指示 1: ページ本文の「本記事では、月極駐車場におけ」から「次章で詳しく見てみましょう。」までの部分を、「賃料」を「使用料」に差し替えて書き直すこと。

月極駐車場の管理責任とトラブルを予防するためにやるべきこと
2024.06.04
月極駐車場を運営していると、思わぬトラブルが発生することがあります。
利用者などから貸主としての責任を問われる可能性もあるため、月極駐車場のオーナーや管理会社の方は、管理責任や責任範囲について理解しておくことが重要です。
本記事では、月極駐車場における貸主の管理責任や、トラブルごとの責任範囲を解説します。併せて、適切な管理責任を果たすために貸主がすべきことも紹介するので、参考にしてください。
月極駐車場における貸主の管理責任とは
月極駐車場の利用者(借主)は、オーナーや管理会社(貸主)と賃貸借契約を結び、毎月の賃料を支払います。
民法第601条(賃貸借)によれば、借主から受け取る賃料の対価として、貸主には「借主に貸し出すものを問題なく使えるようにする」義務があります。したがって、他人の無断駐車や設備の故障など、借主が月極駐車場を利用できなくなるトラブルを予防・排除するのは、貸主の管理責任です。
月極駐車場は、コンビニエンスストアやショッピングセンターの駐車場のように、不特定多数の人・車が通行する場所ではないため、基本的には道路交通法が適用されません。道路交通法が適用されないと警察の管轄外となることから、トラブルが発生した場合は、加害者・被害者・貸主で対応することになります。
ただし、トラブルの内容によって貸主の責任範囲は異なります。次章で詳しく見てみましょう。
月極駐車場の管理責任と責任範囲
ここでは、月極駐車場内で起こり得る2つのトラブルについて、オーナーや管理会社の責任範囲、求められる対応を解説します。
車両窃盗に対する管理責任
車両の盗難や車上荒らし、置き引きなどの窃盗行為は、刑法上の窃盗罪として扱われるため、警察が対応します。そして、損害の賠償責任は、窃盗の加害者が負わなければなりません。
しかし、加害者が見つからない場合、被害者は月極駐車場の貸主の責任を問う可能性があります。注意すべきは、次のようなケースです。
(例)
- 防犯設備が充実していることをアピールポイントにしていたのにも関わらず、月極駐車場内の監視カメラがダミーまたは故障していた
- 駐車場利用者の鍵を預かって保管する「寄託契約」を結んでいた
①のケースでは、防犯設備の充実は「虚偽」だったと判断され、貸主が責任を問われるかもしれません。
また、②のケースでは貸主に「善管注意義務」があるため、一般的に想定される程度の注意を払うことが求められます。貸主が保管していたはずの鍵を使って窃盗が行なわれたのなら、注意が不十分だったと考えられるでしょう。
上記のように、窃盗の原因が駐車場の管理体制などにあると考えられるときは、貸主が責任を負う必要があります。
駐車場内の事故に対する管理責任
交通事故の加害者は、「不法行為」の責任を負います。不法行為の損害賠償について定めている民法第709条には、「故意や過失によって他人の権利・利益を侵害した人は、損害の賠償責任を負う」という趣旨の文言があります。

入力:
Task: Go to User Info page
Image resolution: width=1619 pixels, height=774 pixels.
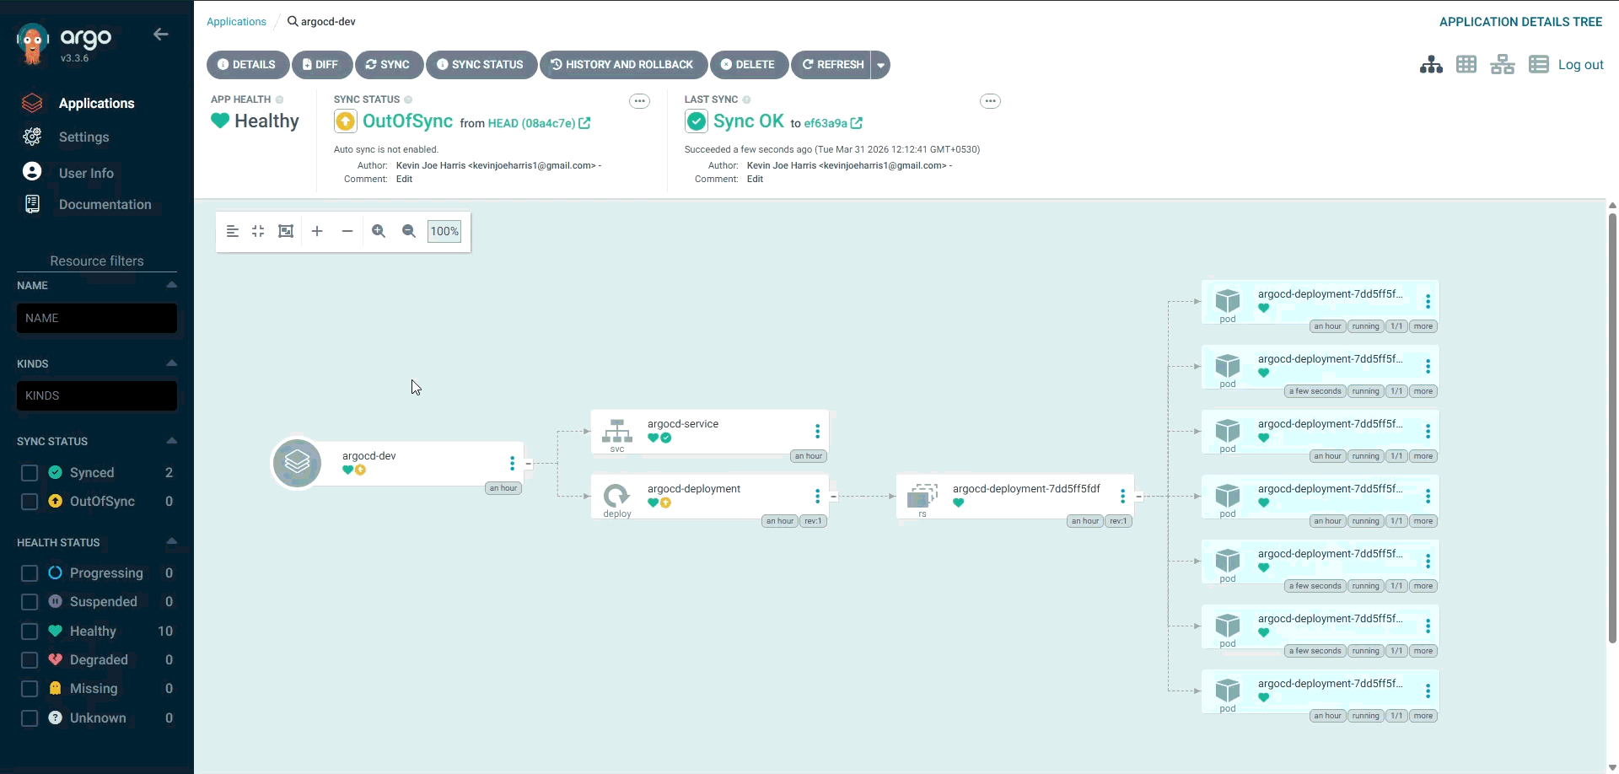Action: tap(86, 173)
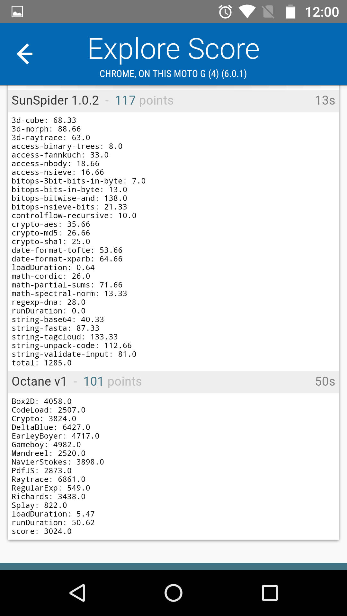Tap the Wi-Fi status icon
347x616 pixels.
coord(247,12)
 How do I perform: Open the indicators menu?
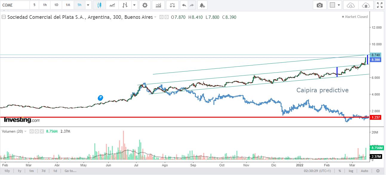point(159,5)
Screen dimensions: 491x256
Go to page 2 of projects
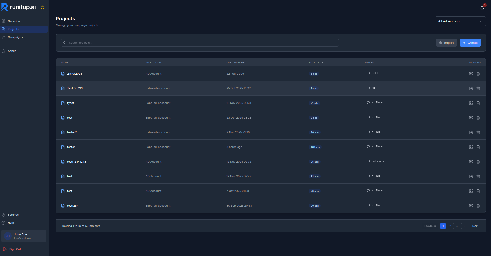coord(450,226)
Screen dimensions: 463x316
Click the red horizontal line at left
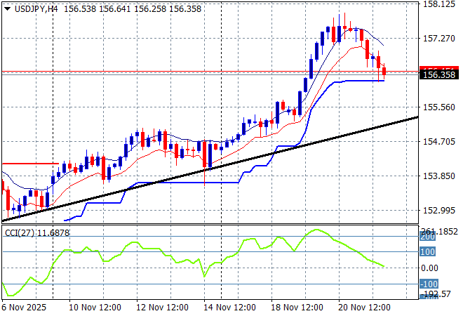28,164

指示 2: 入力の行のうち、「Screen dimensions: 463x316」を含む行から最後の行までを、一字も変えずに書き写すこと。画像は答えに含めない。

正解 1:
本記事では、月極駐車場における貸主の管理責任や、トラブルごとの責任範囲を解説します。併せて、適切な管理責任を果たすために貸主がすべきことも紹介するので、参考にしてください。
月極駐車場における貸主の管理責任とは
月極駐車場の利用者(借主)は、オーナーや管理会社(貸主)と賃貸借契約を結び、毎月の使用料を支払います。
民法第601条(賃貸借)によれば、借主から受け取る使用料の対価として、貸主には「借主に貸し出すものを問題なく使えるようにする」義務があります。したがって、他人の無断駐車や設備の故障など、借主が月極駐車場を利用できなくなるトラブルを予防・排除するのは、貸主の管理責任です。
月極駐車場は、コンビニエンスストアやショッピングセンターの駐車場のように、不特定多数の人・車が通行する場所ではないため、基本的には道路交通法が適用されません。道路交通法が適用されないと警察の管轄外となることから、トラブルが発生した場合は、加害者・被害者・貸主で対応することになります。
ただし、トラブルの内容によって貸主の責任範囲は異なります。次章で詳しく見てみましょう。

正解 2:
Screen dimensions: 463x316
Click the red horizontal line at left
28,164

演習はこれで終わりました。